### Document text

The music video features the band acting like celebrities with shots of them performing the song. In an interview with Dose.ca, Cam explained how the song "was originally kind of meant to be an ironic stab at that kind of life, that, like, overly hyped, almost celebrity-for-no-good-reason kind of phenomenon that's been going on." He also explained that none of the video actually rings true to how they really act: "Oh! Absolutely none of it, except when we're on stage. I think that's the only look you get into what we actually do. I think everything else is meant to be over the top and ridiculous." He also talked about how the performance scene was recorded at "maybe triple the speed of what it's normally done at, and then, in post-production, we slowed it down. It gives this cool effect where it looks like you're in time, but you're still in slow motion."

The music video received four nominations at the 2011 MuchMusic Video Awards, winning one, Pop Video of the Year. The other three nominations were Video of the Year, UR Fave: Artist, and UR Fave: Video.

==Live performances==
The song was performed live by the band at the 2010 NHL Face-Off in Toronto on October 7, 2010. It was broadcast across Canada by CBC Television during the second intermission of the Toronto Maple Leafs vs. Montreal Canadiens game. The performance was also broadcast on the NHL Network.

The song was also performed live at the 2010 Grey Cup preshow in Edmonton, Alberta, broadcast by TSN, and at the Liberal Party victory celebration after the 2025 federal elections.

==Remixes==
A few remixes of "Whoa Is Me" have been released. One version of the song was released on December 15, 2009 on iTunes. This version was remixed by Cobra Starship member Alex Suarez. Another remixed version of the song, remixed by Barletta, was released for free on January 25, 2011.

######

**Work to complete**
(a) According to the text on the song "Whoa Is Me," which award did its music video win at the 2011 MuchMusic Video Awards?
(b) Summarize the text on the song "Whoa Is Me" in two sentences.
(c) Rewrite the paragraph of the text on the song "Whoa Is Me" that begins "The song was performed live by the band at the 2010 NHL Face-Off" as a bulleted list, keeping its main facts.
The records that follow come from a separate source unrelated to the text.

### Recorded information

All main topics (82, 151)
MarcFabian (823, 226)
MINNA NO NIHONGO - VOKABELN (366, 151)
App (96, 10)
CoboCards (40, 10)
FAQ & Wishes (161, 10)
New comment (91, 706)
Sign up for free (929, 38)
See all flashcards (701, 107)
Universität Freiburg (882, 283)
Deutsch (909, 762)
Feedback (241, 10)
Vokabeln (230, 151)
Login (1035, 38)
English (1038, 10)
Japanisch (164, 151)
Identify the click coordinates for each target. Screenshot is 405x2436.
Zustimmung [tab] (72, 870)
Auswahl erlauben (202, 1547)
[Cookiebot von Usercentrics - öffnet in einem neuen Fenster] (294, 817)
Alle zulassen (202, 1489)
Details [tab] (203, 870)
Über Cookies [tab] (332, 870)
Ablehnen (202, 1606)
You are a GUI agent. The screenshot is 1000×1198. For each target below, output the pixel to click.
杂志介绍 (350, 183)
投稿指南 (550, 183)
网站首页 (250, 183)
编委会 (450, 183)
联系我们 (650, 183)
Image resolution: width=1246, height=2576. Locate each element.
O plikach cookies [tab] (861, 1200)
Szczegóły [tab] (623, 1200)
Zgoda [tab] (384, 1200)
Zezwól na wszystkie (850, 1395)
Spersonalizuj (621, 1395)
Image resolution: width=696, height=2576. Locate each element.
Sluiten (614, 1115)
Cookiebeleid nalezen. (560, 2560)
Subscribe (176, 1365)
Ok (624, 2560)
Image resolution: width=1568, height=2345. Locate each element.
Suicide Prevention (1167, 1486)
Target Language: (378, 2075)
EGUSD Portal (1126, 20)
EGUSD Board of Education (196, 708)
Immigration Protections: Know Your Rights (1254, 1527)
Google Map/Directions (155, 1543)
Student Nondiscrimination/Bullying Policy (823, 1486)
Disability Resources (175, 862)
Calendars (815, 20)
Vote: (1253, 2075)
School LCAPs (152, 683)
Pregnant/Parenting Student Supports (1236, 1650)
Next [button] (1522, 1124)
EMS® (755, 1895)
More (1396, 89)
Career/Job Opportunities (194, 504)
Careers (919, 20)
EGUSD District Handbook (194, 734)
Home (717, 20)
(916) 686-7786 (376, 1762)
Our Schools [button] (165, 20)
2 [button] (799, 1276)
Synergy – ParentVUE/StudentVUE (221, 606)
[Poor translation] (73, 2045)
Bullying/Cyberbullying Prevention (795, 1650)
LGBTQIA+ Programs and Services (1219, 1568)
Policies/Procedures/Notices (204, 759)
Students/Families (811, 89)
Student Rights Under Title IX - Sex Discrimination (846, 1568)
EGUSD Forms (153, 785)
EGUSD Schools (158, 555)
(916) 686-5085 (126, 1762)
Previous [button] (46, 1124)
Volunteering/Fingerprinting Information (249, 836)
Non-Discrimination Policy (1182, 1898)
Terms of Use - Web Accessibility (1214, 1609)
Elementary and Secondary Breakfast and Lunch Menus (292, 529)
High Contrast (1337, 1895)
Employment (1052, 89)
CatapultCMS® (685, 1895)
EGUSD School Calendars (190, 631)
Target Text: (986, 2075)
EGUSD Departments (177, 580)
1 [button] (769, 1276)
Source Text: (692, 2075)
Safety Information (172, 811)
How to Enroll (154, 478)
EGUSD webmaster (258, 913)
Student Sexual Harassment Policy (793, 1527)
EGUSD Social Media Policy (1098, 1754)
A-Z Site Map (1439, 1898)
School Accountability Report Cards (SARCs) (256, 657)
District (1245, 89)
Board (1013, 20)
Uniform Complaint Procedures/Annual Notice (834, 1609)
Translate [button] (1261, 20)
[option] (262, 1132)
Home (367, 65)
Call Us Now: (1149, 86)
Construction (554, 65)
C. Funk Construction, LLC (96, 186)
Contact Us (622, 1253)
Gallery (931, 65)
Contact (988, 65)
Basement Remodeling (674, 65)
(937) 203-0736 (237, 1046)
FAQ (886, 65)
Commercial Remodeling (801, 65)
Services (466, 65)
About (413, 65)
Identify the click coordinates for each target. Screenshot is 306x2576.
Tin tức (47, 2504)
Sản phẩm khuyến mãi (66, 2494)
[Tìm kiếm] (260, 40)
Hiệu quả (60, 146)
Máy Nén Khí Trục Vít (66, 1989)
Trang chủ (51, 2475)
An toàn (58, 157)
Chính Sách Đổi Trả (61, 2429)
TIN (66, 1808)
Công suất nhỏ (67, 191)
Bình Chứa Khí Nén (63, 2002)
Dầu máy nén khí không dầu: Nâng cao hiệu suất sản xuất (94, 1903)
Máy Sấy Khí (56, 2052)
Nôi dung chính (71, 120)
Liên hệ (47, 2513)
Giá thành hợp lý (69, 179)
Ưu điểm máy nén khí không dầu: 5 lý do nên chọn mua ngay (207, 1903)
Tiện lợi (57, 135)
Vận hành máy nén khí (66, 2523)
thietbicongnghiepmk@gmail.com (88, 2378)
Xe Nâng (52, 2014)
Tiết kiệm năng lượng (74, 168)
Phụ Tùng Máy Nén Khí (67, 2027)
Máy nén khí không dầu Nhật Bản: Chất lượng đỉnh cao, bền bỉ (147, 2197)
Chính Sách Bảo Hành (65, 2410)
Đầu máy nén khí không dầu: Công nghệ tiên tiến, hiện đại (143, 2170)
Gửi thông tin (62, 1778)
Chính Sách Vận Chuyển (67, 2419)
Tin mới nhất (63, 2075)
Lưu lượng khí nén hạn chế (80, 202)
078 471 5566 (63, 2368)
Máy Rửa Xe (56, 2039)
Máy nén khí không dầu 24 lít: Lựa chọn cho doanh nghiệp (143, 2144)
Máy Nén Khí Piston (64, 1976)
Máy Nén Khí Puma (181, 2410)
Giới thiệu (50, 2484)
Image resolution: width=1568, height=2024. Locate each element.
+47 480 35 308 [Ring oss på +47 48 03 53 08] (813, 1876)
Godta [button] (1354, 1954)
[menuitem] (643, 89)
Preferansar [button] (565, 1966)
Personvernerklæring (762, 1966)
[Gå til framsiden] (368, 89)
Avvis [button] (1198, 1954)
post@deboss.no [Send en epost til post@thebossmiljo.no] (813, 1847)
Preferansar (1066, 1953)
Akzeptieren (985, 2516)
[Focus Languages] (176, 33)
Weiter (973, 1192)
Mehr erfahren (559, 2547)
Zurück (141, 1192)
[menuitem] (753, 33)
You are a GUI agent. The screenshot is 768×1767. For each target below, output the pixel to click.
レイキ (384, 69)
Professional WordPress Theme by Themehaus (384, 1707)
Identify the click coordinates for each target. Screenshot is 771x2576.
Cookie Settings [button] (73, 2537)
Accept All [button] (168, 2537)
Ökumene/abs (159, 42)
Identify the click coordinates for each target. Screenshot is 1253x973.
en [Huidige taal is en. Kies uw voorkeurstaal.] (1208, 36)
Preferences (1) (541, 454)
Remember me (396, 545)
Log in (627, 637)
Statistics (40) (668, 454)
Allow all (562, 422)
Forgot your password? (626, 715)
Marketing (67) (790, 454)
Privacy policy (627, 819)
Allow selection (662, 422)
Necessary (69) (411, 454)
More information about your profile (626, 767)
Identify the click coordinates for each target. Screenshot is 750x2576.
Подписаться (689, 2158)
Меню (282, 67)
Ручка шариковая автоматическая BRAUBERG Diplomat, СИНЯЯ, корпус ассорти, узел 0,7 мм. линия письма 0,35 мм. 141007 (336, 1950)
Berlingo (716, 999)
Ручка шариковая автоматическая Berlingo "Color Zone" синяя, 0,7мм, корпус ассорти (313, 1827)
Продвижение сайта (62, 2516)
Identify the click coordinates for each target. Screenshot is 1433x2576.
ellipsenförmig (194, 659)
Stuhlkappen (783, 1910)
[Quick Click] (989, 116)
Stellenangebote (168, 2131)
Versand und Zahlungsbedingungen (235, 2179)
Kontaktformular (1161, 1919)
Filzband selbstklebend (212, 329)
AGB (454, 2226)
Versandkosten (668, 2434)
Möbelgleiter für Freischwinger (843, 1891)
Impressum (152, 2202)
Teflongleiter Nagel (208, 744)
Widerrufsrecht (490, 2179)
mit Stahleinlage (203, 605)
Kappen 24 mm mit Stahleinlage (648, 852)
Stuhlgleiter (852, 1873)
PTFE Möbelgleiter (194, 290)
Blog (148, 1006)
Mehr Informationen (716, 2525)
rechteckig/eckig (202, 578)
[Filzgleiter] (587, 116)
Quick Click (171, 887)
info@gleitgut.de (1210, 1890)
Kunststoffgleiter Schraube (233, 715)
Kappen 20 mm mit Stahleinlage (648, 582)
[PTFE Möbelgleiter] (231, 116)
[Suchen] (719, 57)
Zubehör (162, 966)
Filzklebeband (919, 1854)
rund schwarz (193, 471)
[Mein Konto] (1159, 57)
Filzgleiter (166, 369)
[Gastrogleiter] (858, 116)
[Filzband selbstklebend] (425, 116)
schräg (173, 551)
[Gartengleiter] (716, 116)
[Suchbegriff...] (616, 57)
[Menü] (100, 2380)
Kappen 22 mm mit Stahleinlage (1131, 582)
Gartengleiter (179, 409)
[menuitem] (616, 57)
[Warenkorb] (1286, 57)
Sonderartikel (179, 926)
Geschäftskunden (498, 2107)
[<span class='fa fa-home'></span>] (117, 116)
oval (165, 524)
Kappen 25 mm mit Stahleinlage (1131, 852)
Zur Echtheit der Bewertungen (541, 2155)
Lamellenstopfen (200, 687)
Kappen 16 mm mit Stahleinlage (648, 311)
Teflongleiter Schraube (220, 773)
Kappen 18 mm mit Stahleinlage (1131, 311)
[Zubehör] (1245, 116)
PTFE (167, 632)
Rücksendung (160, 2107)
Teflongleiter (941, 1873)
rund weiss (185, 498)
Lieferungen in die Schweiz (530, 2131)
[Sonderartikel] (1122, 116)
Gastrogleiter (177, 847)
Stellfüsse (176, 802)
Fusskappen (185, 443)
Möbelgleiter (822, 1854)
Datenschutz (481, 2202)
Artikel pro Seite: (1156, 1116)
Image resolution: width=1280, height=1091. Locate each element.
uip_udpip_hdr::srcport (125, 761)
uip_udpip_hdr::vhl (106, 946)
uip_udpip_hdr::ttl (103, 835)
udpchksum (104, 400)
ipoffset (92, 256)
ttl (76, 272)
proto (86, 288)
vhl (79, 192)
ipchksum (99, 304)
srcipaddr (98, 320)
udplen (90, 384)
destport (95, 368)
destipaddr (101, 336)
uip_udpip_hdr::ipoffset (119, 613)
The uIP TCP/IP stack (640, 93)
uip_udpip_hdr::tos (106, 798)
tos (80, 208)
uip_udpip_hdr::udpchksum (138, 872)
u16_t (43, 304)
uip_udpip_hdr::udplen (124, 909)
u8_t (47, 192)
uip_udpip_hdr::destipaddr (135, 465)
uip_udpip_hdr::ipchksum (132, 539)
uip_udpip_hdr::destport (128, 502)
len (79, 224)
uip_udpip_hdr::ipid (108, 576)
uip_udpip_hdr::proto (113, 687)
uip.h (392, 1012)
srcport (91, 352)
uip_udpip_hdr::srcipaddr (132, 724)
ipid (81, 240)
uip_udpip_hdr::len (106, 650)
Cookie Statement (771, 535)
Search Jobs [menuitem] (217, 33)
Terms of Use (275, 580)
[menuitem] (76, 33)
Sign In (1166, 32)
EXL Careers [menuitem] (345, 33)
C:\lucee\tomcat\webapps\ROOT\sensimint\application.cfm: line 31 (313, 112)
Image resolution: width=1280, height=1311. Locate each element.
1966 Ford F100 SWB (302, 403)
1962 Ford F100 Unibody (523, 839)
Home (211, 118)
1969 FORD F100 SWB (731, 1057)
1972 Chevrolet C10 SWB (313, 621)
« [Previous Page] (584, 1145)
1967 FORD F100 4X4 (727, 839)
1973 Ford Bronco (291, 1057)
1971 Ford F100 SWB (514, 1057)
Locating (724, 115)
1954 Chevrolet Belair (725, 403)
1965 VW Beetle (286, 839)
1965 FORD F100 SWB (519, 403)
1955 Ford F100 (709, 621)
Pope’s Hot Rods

######

**Expected outputs**
(a) Pop Video of the Year.

(b) The music video for "Whoa Is Me" shows the band acting like celebrities and performing the song, and it won Pop Video of the Year from four nominations at the 2011 MuchMusic Video Awards. The band performed the song live at events including the 2010 NHL Face-Off in Toronto and the 2010 Grey Cup preshow, and remixes by Alex Suarez and Barletta have been released.

(c)
- The band performed the song live at the 2010 NHL Face-Off in Toronto on October 7, 2010.
- CBC Television broadcast the performance across Canada during the second intermission of the Toronto Maple Leafs vs. Montreal Canadiens game.
- The NHL Network also broadcast the performance.